**Assignment:**
Begin at the line with "The width and" and output every line through the end of the records, exactly as given. Omit pictures.

**Records shown:**
--- --- ---
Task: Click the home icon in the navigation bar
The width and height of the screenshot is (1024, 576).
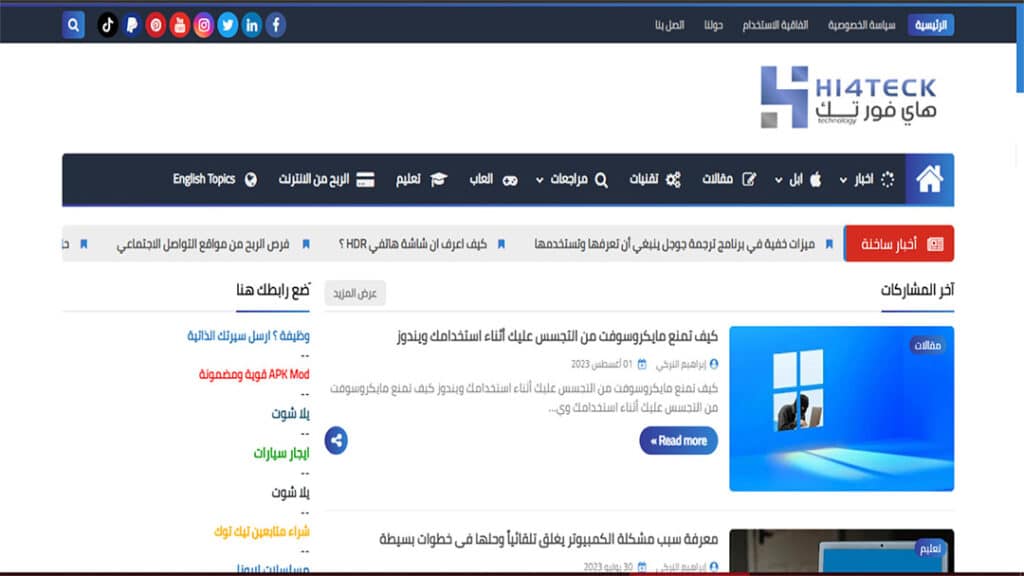Action: (x=929, y=180)
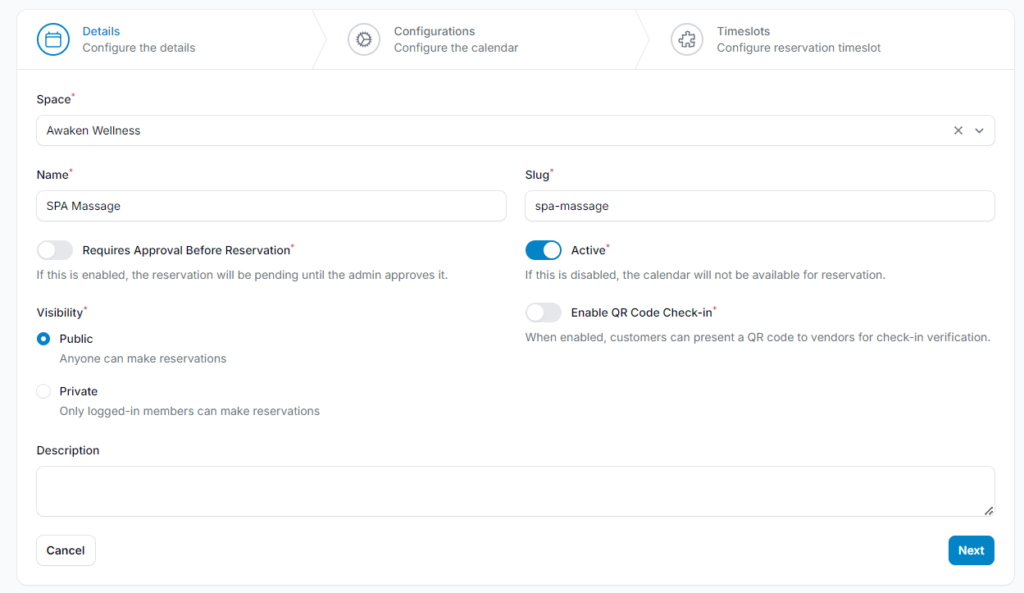Open the Space dropdown chevron

[x=979, y=131]
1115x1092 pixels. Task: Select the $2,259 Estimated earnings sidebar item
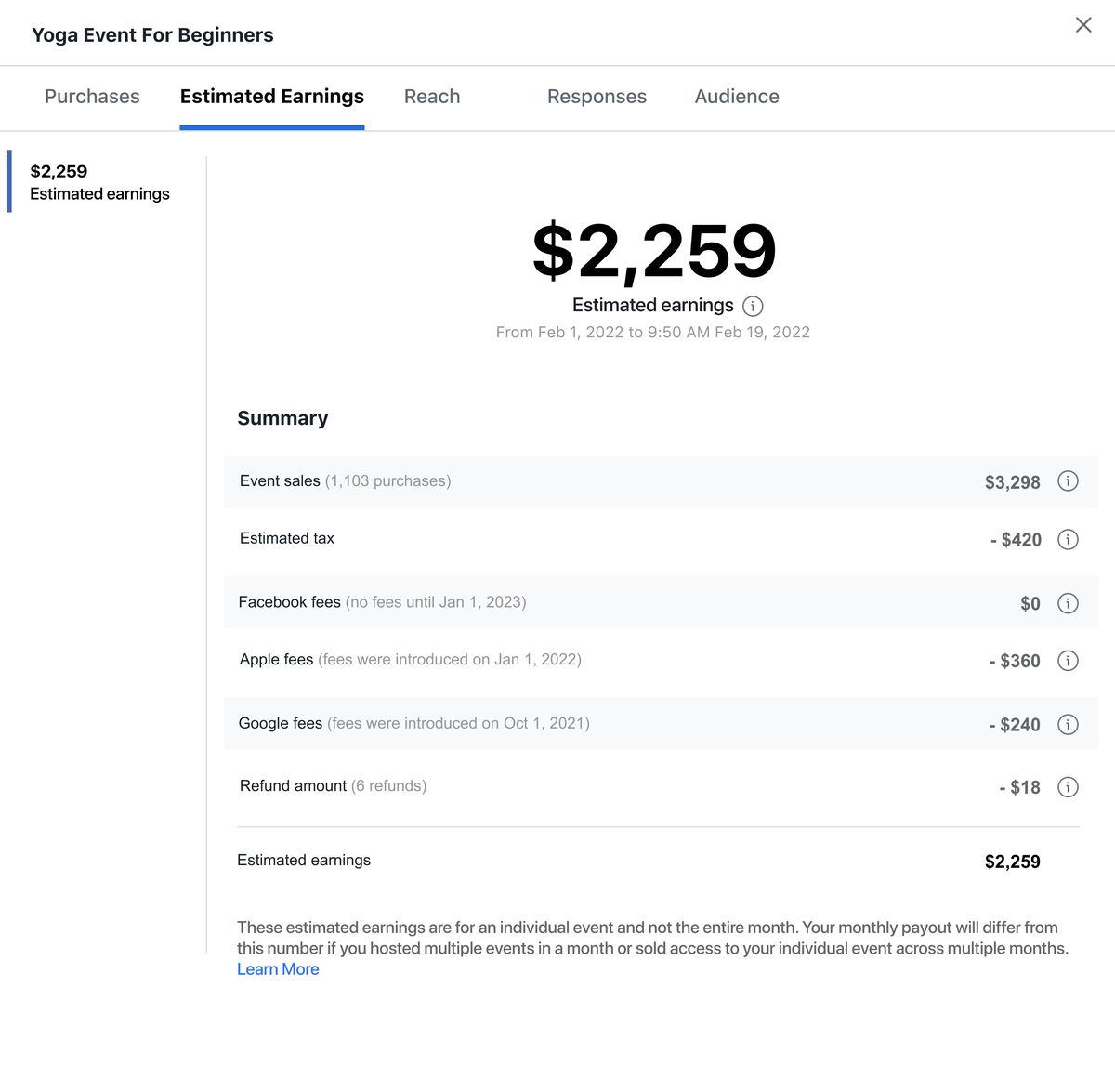click(x=99, y=182)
--- --- ---
**The answer:**
The width and height of the screenshot is (1024, 576).
Action: (x=929, y=180)
Open the Space dropdown chevron

[x=979, y=131]
1115x1092 pixels. Task: Select the $2,259 Estimated earnings sidebar item
click(x=99, y=182)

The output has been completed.